O FC Porto-Barcelona é também um duelo identitário de dois clubes-bandeira das suas regiões, bastiões incontornáveis resistentes aos centralismos da Ibéria – que hoje teve a boa notícia de saber que lá para 2030 vai organizar um Mundial.

Olhando para o relvado, este FC Porto-Barcelona foi um emocionante jogo de futebol entre as duas melhores equipas deste Grupo H.

Sem a experiência de Pepe e Marcano no eixo da defesa, além de Veron e Zaidu, Conceição apostou no mesmo onze da Luz: com Romário Baró de início.
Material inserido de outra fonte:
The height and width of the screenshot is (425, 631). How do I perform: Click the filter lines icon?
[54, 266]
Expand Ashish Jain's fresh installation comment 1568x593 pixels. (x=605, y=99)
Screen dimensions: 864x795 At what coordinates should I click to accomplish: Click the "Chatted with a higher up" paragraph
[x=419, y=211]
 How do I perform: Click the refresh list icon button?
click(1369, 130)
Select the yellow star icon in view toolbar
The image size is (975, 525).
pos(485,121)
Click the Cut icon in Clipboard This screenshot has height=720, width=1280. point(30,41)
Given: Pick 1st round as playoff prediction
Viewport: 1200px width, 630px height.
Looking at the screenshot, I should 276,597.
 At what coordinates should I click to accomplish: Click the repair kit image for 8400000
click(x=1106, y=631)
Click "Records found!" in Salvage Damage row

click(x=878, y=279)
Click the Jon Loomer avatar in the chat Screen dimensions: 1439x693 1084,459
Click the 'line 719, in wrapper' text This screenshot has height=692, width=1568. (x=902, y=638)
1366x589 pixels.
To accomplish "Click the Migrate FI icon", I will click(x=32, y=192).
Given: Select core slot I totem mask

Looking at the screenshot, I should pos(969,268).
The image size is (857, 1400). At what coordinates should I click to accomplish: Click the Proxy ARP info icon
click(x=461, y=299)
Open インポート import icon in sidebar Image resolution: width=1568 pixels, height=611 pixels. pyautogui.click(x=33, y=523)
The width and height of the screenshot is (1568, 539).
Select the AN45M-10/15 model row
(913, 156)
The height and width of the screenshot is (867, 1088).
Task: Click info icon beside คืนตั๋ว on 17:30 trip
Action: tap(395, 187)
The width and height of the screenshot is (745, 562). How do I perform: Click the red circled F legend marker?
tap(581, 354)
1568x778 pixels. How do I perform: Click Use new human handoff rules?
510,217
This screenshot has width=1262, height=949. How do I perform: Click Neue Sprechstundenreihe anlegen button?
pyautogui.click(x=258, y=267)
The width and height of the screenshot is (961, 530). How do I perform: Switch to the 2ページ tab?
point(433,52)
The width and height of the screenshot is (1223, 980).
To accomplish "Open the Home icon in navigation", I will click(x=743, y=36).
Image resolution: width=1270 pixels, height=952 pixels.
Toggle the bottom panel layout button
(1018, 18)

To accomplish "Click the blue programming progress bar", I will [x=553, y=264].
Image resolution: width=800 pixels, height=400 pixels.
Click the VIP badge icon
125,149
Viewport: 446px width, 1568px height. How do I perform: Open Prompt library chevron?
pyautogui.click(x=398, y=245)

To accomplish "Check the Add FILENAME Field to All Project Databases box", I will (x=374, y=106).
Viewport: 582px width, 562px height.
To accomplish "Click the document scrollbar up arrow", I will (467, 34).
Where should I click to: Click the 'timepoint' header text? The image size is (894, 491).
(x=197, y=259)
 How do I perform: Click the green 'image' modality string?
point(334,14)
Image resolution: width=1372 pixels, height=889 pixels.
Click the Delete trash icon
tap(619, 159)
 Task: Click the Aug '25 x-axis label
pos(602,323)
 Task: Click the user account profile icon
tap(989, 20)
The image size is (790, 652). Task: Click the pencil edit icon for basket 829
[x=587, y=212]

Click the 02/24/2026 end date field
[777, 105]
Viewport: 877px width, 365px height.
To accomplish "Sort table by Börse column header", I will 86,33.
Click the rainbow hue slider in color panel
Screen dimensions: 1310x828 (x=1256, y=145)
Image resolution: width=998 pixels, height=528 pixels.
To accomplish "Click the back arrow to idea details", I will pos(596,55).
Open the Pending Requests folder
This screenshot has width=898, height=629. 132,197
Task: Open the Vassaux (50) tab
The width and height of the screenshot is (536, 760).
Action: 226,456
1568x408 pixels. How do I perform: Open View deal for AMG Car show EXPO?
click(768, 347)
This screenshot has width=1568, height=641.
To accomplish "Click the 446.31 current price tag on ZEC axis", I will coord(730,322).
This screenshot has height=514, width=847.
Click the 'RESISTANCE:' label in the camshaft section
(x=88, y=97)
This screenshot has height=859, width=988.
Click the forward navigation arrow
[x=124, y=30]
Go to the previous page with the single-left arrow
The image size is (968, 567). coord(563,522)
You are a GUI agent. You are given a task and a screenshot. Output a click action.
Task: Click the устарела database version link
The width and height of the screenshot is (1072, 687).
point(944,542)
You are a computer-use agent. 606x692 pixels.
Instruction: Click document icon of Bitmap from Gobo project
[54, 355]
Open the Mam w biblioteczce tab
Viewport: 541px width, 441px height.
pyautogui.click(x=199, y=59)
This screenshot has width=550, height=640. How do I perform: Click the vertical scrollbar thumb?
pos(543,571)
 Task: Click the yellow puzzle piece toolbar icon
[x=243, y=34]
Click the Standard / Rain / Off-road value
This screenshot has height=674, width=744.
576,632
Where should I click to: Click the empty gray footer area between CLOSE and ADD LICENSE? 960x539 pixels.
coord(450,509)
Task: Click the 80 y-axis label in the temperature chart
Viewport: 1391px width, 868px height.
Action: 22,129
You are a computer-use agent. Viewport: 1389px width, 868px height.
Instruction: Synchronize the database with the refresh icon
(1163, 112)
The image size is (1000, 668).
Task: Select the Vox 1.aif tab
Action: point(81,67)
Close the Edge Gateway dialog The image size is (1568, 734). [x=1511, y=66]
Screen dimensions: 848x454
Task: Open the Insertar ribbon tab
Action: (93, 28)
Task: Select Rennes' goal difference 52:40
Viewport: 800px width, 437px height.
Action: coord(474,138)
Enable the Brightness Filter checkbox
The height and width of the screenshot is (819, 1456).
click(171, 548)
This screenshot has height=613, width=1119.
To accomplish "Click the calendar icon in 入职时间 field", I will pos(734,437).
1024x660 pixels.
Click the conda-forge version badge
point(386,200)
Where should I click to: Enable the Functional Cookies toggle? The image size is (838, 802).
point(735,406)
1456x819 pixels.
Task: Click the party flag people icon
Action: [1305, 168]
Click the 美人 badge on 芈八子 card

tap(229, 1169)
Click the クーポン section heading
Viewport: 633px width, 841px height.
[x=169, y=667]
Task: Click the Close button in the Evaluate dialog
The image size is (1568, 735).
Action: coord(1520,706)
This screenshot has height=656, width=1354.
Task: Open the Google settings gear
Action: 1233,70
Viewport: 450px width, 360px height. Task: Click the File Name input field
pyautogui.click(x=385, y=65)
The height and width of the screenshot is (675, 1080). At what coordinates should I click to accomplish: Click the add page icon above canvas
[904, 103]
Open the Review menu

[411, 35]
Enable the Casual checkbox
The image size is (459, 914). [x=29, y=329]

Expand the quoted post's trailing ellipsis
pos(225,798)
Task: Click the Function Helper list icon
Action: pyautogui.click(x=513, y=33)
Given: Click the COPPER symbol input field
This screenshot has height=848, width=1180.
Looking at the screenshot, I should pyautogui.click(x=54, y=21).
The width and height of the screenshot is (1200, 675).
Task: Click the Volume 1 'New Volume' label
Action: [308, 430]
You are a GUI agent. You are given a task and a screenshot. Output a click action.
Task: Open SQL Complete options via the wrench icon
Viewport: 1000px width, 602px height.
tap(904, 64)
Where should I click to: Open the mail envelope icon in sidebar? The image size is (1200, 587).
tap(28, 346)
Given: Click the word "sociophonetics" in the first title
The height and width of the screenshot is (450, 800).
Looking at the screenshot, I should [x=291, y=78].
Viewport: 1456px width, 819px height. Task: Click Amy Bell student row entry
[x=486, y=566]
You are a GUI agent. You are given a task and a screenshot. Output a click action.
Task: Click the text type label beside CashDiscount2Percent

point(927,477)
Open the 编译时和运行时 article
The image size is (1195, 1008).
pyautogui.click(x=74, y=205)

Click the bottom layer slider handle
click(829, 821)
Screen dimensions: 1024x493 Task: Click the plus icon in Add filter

O 4-4-2 desdobrava-se com facilidade até ao último terço, mas aí faltava classe a definir. Coisa que do outro lado o 4-3-3 de Xavi tinha de sobra. Com o teenager Yamal, que esta noite, com apenas 16 anos, bateu o recorde de mais jovem de sempre a ser titular num jogo da Liga dos Campeões, e sobretudo com João Félix, assobiado fortemente a cada toque na bola – ao contrário do que aconteceu com João Cancelo, o outro português em campo pelos «culés».

Taremi caiu na área, puxado por Koundé num lance, aos 20m, em que o Dragão clamou penálti. Lewandowski, por sua vez, lesionou-se num lance com David Carmo e acabou por ser substituído aos 34m por Ferrán Torres, o herói improvável desta batalha.

O drama de Romário Baró

Mesmo sem o seu goleador, quando chegava, o Barça chegava com perigo. Félix tentava, Diogo Costa respondia. Até que aconteceu um erro monumental e o Dragão gelou.

Aos 45m, Romário Baró, provavelmente o jogador mais azarado do plantel do FC Porto, entregou o ouro ao bandido, oferecendo em bandeja de prata uma bola a Gundogan, que tratou de isolar Ferrán Torres para o golo que acabaria por resolver a partida.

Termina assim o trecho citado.